Séance du
jeudi 18 septembre 2008 à
17h
56e
législature -
3e
année -
11e
session -
62e
séance
GR 478-A
M. François Thion (S), rapporteur. Nous avons une demande de grâce de M. L. A., citoyen suisse, né en 1920, qui a été condamné, le 1er septembre 2006, à une peine de trois ans de prison par la Cour correctionnelle sans jury pour abus de confiance aggravé et faux dans les titres. Les faits sont assez compliqués, je vais vous les relater.
Dès 1946, M. L. A. a été employé par une société d'assurance sur la vie, dont il a été l'agent de 1951 à 1992. Après sa retraite, devenu agent général honoraire, il a continué d'exercer un mandat de courtier pour l'assureur. En cette qualité, il a longtemps disposé d'un emplacement de travail dans les locaux de la société d'assurance. Pendant une cinquantaine d'années, plus particulièrement entre 1995 et 2005, pour ce qui concerne la période non prescrite, M. L. A. a profité, à l'insu de la compagnie d'assurance, de son statut et des relations de confiance nouées avec certains anciens clients pour s'approprier des primes de prévoyance versées dans le cadre d'une police collective conclue avec une caisse de prévoyance genevoise, ainsi que de nombreux avoirs d'assurances de particuliers venues à échéance. Il faisait virer ces montants sur un compte en banque dont il avait la seule disposition. M. L. A. a ainsi encaissé au préjudice de la caisse de prévoyance et d'autres organisations associées un montant global de 2 293 516 F, plus 220 125 F représentant des cotisations supplémentaires versées à titre volontaire par des personnes affiliées à cette caisse de prévoyance, auxquels s'ajoutent encore 1 460 379 F, détournés au préjudice d'assurés et/ou d'autres personnes, généralement âgées, à qui il avait promis de faire fructifier leurs dépôts. A la fin de plusieurs exercices annuels, il a encore établi de faux documents à l'appui de l'état du compte de gestion de l'une de ses victimes. Sur un total détourné de 3 980 020 F, M. L. A. n'a opéré que quelques remboursements, à raison de 51 600 F, essentiellement avec l'aide financière de sa soeur, en faveur de cinq petits créanciers choisis par lui. Il dit avoir utilisé le reste pour payer des charges professionnelles, pour désintéresser des prêteurs plus anciens, pour aider ses enfants ou effectuer des dépenses personnelles.

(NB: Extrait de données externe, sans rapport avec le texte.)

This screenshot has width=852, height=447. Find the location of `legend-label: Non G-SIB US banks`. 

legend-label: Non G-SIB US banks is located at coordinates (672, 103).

Suite à la condamnation du 1er septembre 2006, M. L. A. a fait un recours auprès de la Cour de cassation le 2 février 2007, lequel a été rejeté. Il a ensuite effectué un recours au Tribunal fédéral le 9 juillet 2007, qui a également été rejeté. M. L. A. a des circonstances aggravantes, puisqu'il n'a pas participé à l'enquête et que, en outre, au moment où l'enquête avait déjà démarré, il a encore encaissé environ 30 000 F. Par conséquent, on ne lui a pas accordé de circonstances atténuantes et il a été condamné à trois ans d'emprisonnement. Il a fait quelque peu traîner les choses avant d'aller en prison - il n'a donc pas fait de prison préventive - et n'y est entré que le 5 juin 2008, à l'âge de 88 ans. D'après ce que l'on sait, il pourrait être libéré au plus tôt en mars 2010, s'il obtient une libération conditionnelle, ce qui est possible. D'après les informations qu'on a reçues sur son séjour en prison, il est visiblement en bonne santé, compte tenu de son âge, et l'on nous a même dit qu'il participe à des activités sportives.

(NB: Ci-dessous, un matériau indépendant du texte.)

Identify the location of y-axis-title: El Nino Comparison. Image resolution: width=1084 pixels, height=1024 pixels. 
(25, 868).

M. L. A. a effectué une demande de grâce en s'appuyant sur trois éléments. D'abord, il indique être indisposé par la fumée dans la prison, car beaucoup de prisonniers fument, alors que lui-même est non-fumeur. Ensuite, il dit être également incommodé par les trafiquants de drogue à l'intérieur de la prison, qui cherchent parfois de l'argent et à cause desquels il n'est pas toujours en très grande tranquillité. Enfin, il se plaint du bruit, puisque plusieurs des personnes qui vivent avec lui écoutent de la musique, ce qui l'empêche de lire. Là derrière se pose la question de savoir si l'on doit laisser une personne de 88 ans en prison. Cependant, il n'y a aucune circonstance atténuante pour ce monsieur qui, visiblement, a trompé tout le monde pendant cinquante ans et a détourné de l'argent, notamment auprès de personnes âgées auxquelles il a volé l'ensemble des économies et qui se retrouvent maintenant uniquement avec l'AVS pour vivre. Par conséquent, la commission de grâce vous propose à l'unanimité de rejeter cette demande de grâce et je pense donc, Madame la présidente, qu'il faudra voter oui au rejet de la grâce.
Mis aux voix, le préavis de la commission (rejet de la grâce) est adopté par 61 oui (unanimité des votants).